Young Labour Labour Students Next GenerationThis is the text of an open letter to Labour Party General Secretary, Iain McNicol

Dear Iain,

My name is Jake. You’ve only met me once so I doubt that you’d remember this particular bespectacled Labour-supporting 19 year old. Anyway, hello. I currently work in a restaurant in Waterloo. I enjoy my job. It’s sociable, fun and enables me to continue living in one of the most vibrant and diverse (and expensive) cities in the world. Like thousands of other people, I have to work hard to survive and thrive here. I’ve been a Labour Party member, volunteer and activist for 5 years.

The reason I’m contacting you is because I feel that any individual ‘beneath’ you, for want of a better word, wouldn’t facilitate in dealing with the nature of the problem. This is specifically in regard to Labour Students and Young Labour. However, even more specifically, its members Bex Bailey, Ben Dilks, Jack Falkingham, Ashley Wise and Jack Storry. Individuals whom I’m sure you’re extremely familiar with.

After Young Labour Youth Conference 2013 I decided to take a step back from the youth factions of the Labour Party for several reasons. I won’t bore you with the exact details as there’s a lot to cover in this letter. The principal reason behind this is the sheer level of disgusting behaviour and ‘jobs for mates’ elitist attitude that is so deeply embroiled in its structure. You know what I’m talking about, Iain, as I know that you’ve been contacted about this countless times. If you need reminding, Alex White wrote a rather diplomatic and eloquent piece about this exact issue last year. It covers most of what I wish to say about both organisations.

The individuals in-hand decided to visit the restaurant I work in during the evening on the 6 February 2015. They know who I am because I’m an active member of the party, so I’ve undoubtedly met them on several occasions. I was even pressured into voting for Bex for NEC in order to get support from NOLS in my candidacy for LGBT Officer. Although saying that, it was pulled because I dared to vote against the ‘whip’ and not the way I was ‘supposed to’.

Upon seeing me stood working front-of-house and greeting customers on a fairly busy shift, they felt it appropriate to stand at the top of the stairs and point and laugh at me. Just to reiterate – they pointed and laughed at me. I’ve been in this job for just over a month and for that to happen in front of colleagues and customers, it was humiliating and degrading to say the least.

Bex, Ben, Jack, Ashley and Jack all aspire to be MPs, I’m certain of that and I’m certain they will be one day. At present, they’re representatives of the Labour Party. They are the voice of our young members. They represent our views. They represent our morals. They are there as figures to lead and mobilise us to a general election victory this year. They are employed by Labour and Parliament and paid with our membership money and taxes. They are members of a party that prides itself on being the party of working people.

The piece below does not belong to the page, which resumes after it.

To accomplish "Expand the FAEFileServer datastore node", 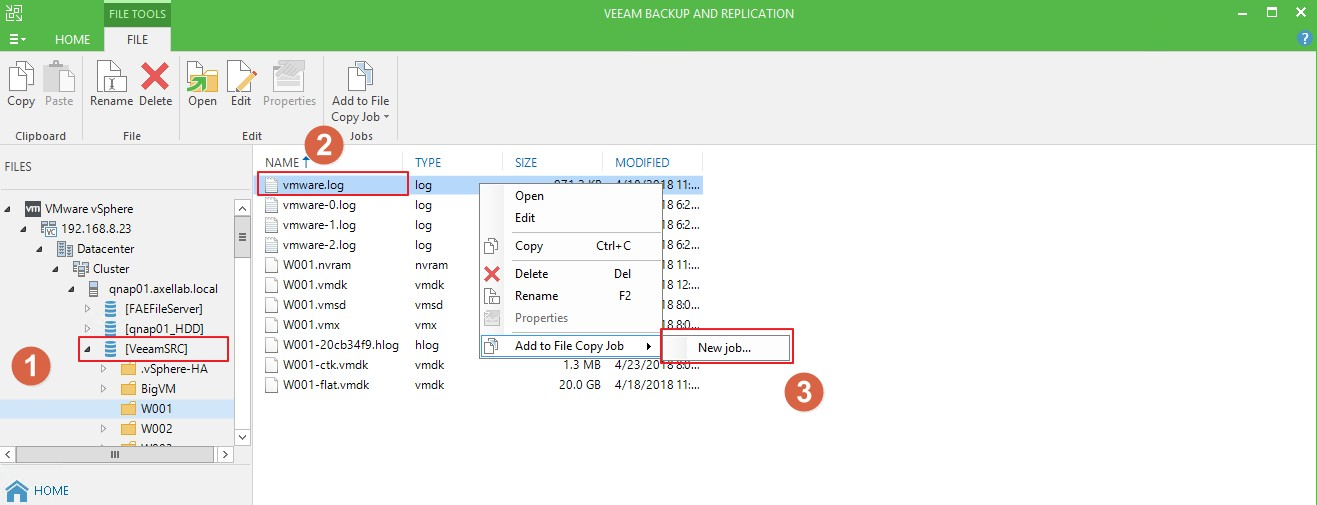I will point(87,309).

Instead of upholding the fundamental principles of the Party that they are work for and support, they’re classist snobs who feel it best to intimidate and mock someone who they deem to be beneath them. Their sentiments were made extremely clear when a colleague of mine heard one of them say “As if he works in a fucking restaurant”. Questionable that this was said, of course, but considering the nature of the incident it wouldn’t be wise to rule it out.

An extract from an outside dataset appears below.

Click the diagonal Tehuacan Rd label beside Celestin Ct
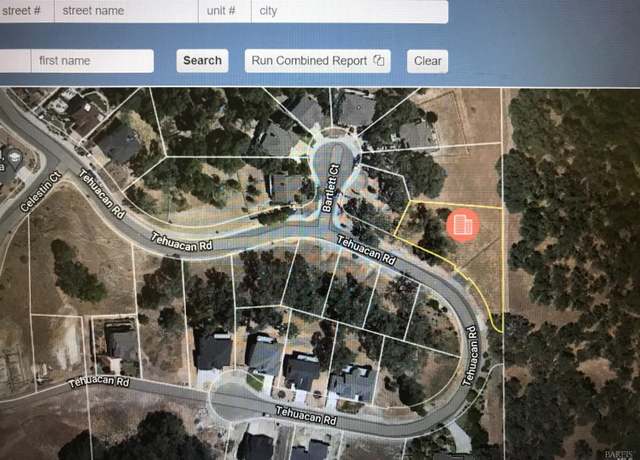This screenshot has width=640, height=460. click(101, 194)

We must ask ourselves why we are being represented by people like this, Iain. We wouldn’t settle for any of this behaviour – behaviour which is attributed to members of the EDL and inebriated Tories – from any of our Members of Parliament, so why is it acceptable for Labour employees and key figures in our youth movement to do so? Lots of decent hardworking people have become disillusioned with Labour Students and Young Labour, people who we desperately need to get out and campaign for a Labour victory. To relate with Alex’s sentiments, I just hope that in a few years Labour Students will be unrecognisable from the closed shop which exists at the moment; the one which says you have to know people to even get your foot in the door, and join the cliques to get to where you can make decisions. I want the ridiculous idea which prevails at the top of left vs right, Trots vs Blairites, to be comprehensively smashed, and replaced with a forum for real, honest debate.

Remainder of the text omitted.